The new extended video set in part in Puerto Rico is a reason to listen again to last year's "The Navigator."

hurray for the riff raff photo
Hurray for the Riff Raff

Alynda Lee Segarra’s work as Hurray for the Riff Raff has carried an air of significance. Even My Dearest Darkest Neighbor feels ambitious despite being a covers album because she doesn’t waste time on trifling writers. Small Town Heroes worked serious alchemy as the album used historically meaningful forms like country and folk to speak for the lives of people living on the margins of the Bywater. Gender and class issues play out with unassuming ease on it, and perhaps because The Navigator didn’t share its effortlessness when Hurray released it last year, so I found the album out of balance. Segarra’s desire to use her platform to address the same issues with her Puerto Rican identity added to the mix made the album seem burdened by a desire to be meaningful at the time.

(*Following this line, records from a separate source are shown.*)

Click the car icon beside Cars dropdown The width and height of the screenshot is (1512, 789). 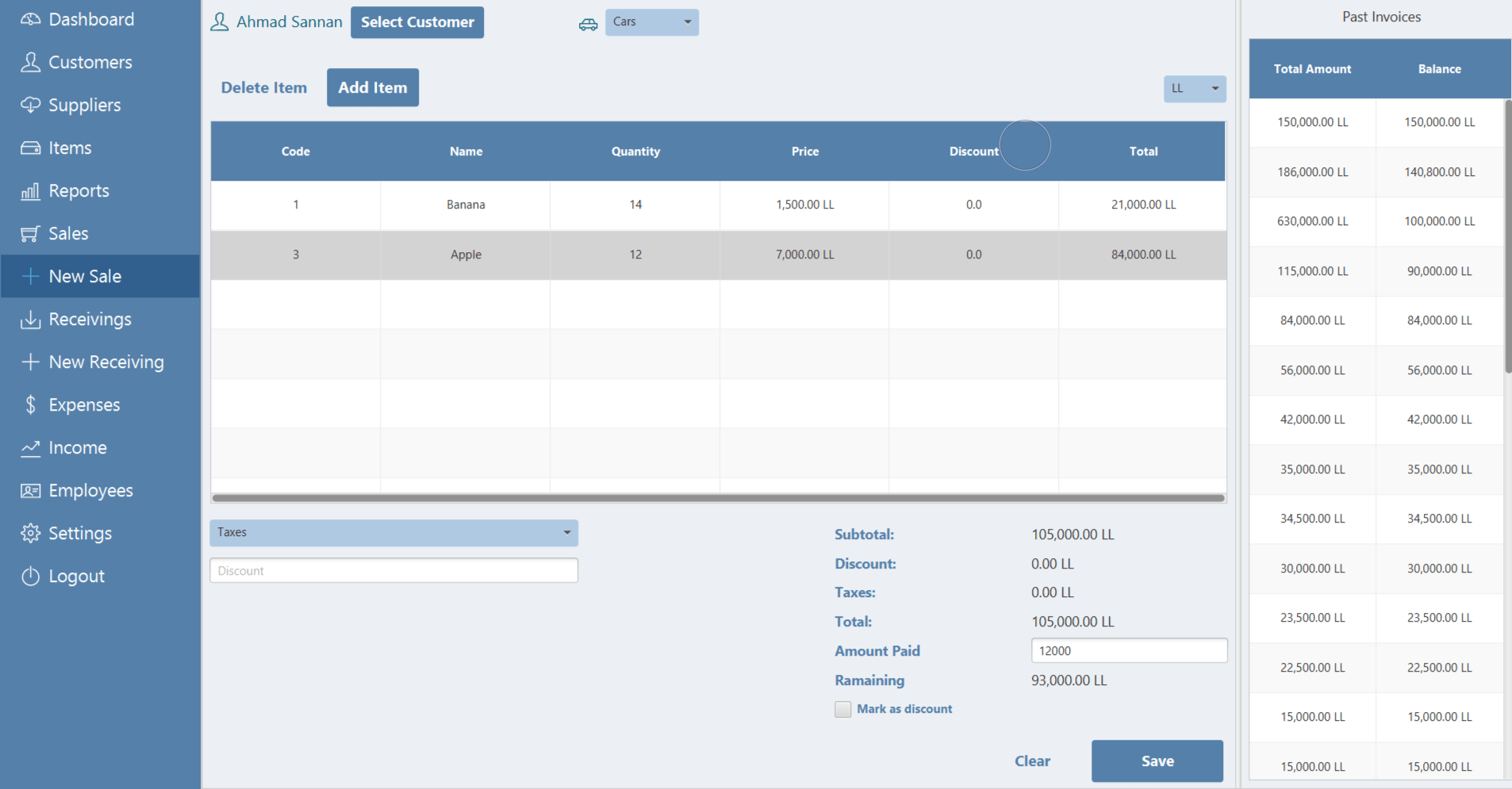pyautogui.click(x=588, y=24)
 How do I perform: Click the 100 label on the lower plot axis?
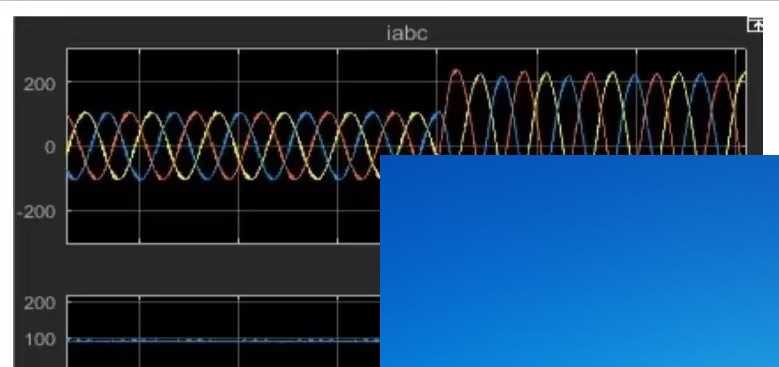pyautogui.click(x=40, y=340)
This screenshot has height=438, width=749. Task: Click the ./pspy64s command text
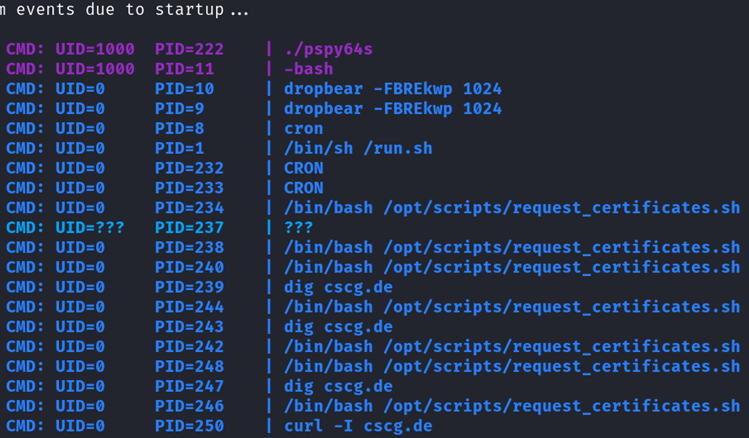328,49
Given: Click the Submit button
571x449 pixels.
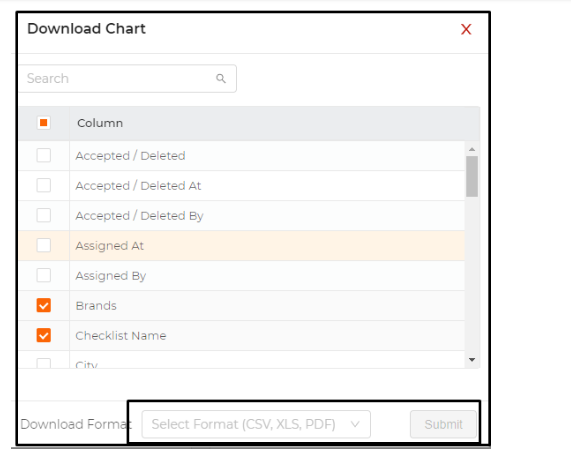Looking at the screenshot, I should click(x=443, y=424).
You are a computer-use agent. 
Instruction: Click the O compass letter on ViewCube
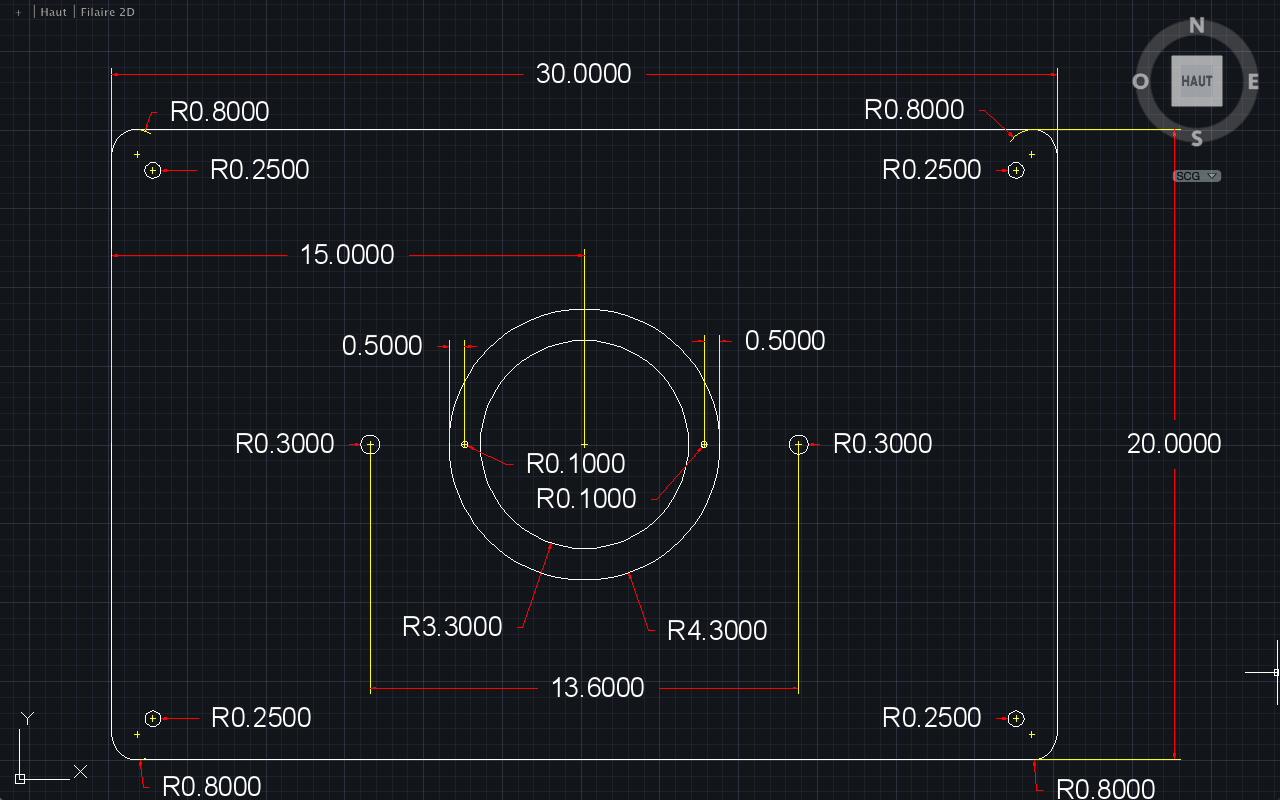[1140, 82]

Yesterday, Segarra released the video for “Pa’lante” from The Navigator, and it made me revisit the album and hear other contexts. Something in the song brought to mind Garland Jeffreys, Elliot Murphy, and the New York City songwriters who were casually dubbed New Dylans in the mid-1970s. They shied from the term, but the earnest, self-conscious artfulness in their songwriting made the label stick and weigh them down too. The Navigator is an NYC album in its concerns and its sound, which like Jeffreys and Murphy pulled together the breadth of music heard in the city. “Living in the City,” the album’s second song, is very much in their mode, complete with literature-conscious lyrics that also speak the way New Yorkers speak.

The video breaks the song in three, stretching out a six minute song to a nine-minute video that tells the story of Puerto Ricans in New York finding their lives and maybe each other at home after Hurricane Maria. Segarra sings “Be something” as if they’re the last two words that will come out of her mouth and she has to make them count, and the video mimics that directness. The song’s raw beauty is similarly reflected in the video when the setting shifts to Puerto Rico, where director Kristian Mercado Figueroa gives us images of great beauty juxtaposed with destruction. “Pa’lante” isn’t disaster porn, though. The hurricane’s aftermath is shown as the country and relationships are being repaired and rebuilt.

Now, I wonder if part of my reservations about the album came in part from the way “Hungry Ghost,” the first release from the album, framed my reception of it. The title still seems like a forced image for a forced song. Otherwise, I hear an album that does almost everything I want from an artist. I wish Segarra had a clearer sense of humor, but I love that she uses her platform fearlessly. There’s no hint in her songs or extracurricular activities that she’s playing a long game, building equity for another day when she can more safely use her platform for good purposes. Segarra is saying what she can while she can, exploring identities and publicly supporting organizations she believes in. The video ends with a call to support the Prima Fund, which works to foster an independent music community in Puerto Rico.

It may also be that someone who makes speaks explicitly as a Puerto Rican woman and a member of the LGBTQ community is a voice that resonates now more than it did a year ago. Then, the Trump Presidency was largely a threat, but one that might bumble itself into irrelevance. After a year of Trump repeatedly demonstrating his willingness to punch down and Jeff Sessions proving himself extremely competent when it comes to attacking immigrants fleeing poverty and violence, I think I needed to hear Segarra’s passionate embrace of these people and their lives.